Well this is the way it is with these scholars. About three, four years ago in our meetings here I cited an example of what one logician did to these arguments and I think it’s worth repeating. William Whetley early in the last century when Napoleon was alive and had just been sent to Albas as a prisoner, I believe, wrote a book. Now the title of it was some doubts, I believe the title roughly was this: Some Doubts Concerning the Historicity of Napoleon Bonaparte. Whetley was a philosopher, a logician, a teacher of logic. All he did was to take the methodology that people used concerning the bible and the New Testament and apply it to Napoleon who was alive. And he analyzed all the reports, documents concerning napoleon and he said consider the sources, this and that reporter and this and that interviewer is of poor character , judgment is not to be trusted. This and that person has been known to spread propaganda and so on and so forth.
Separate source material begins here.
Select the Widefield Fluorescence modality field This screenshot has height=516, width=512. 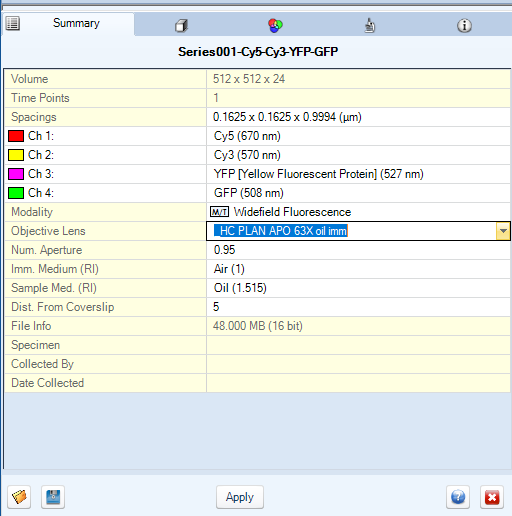pyautogui.click(x=358, y=212)
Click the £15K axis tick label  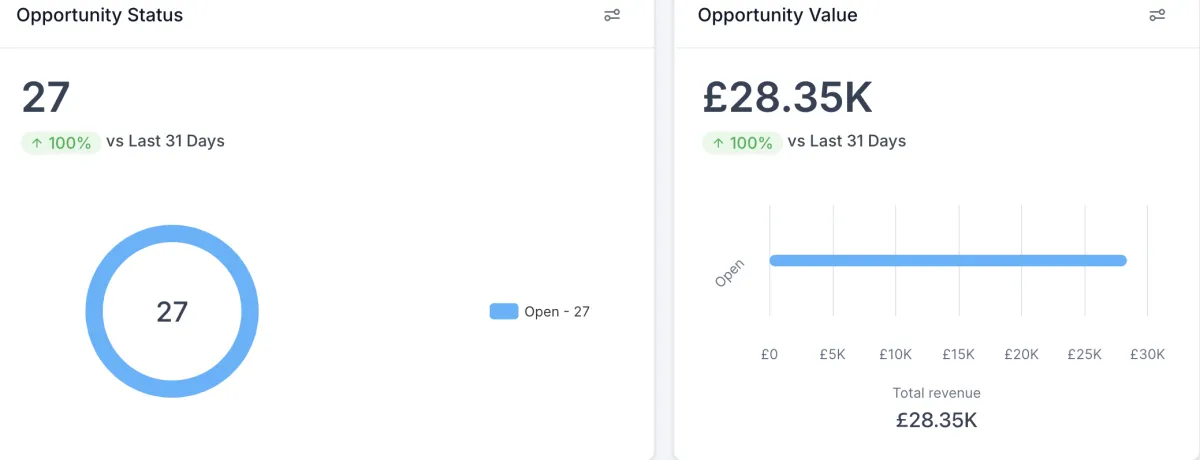tap(958, 354)
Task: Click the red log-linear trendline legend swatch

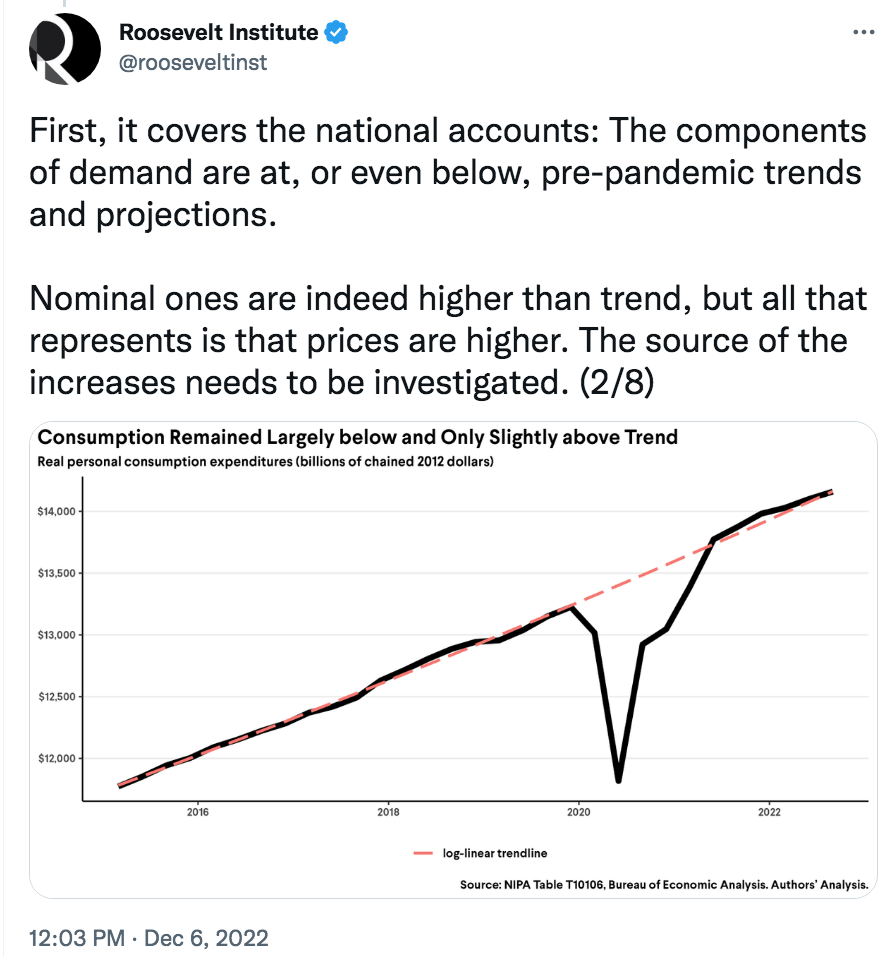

And he finally said in terms of all logic and common sense there is no reason to believe that such a person as Napoleon exists, he is a fiction created by the British Foreign Office for their own political purposes. And do you know there were Englishmen actually convinced by that book it was so logical? Well, all he di was to apply some of the premises that had been used with regards to the New Testament to prove that in terms of the kind of standards they used you could prove a man still living to be non-existent. It’s a delightful book. Well I think if there are no further questions we will conclude our meeting and will meet again two weeks from now.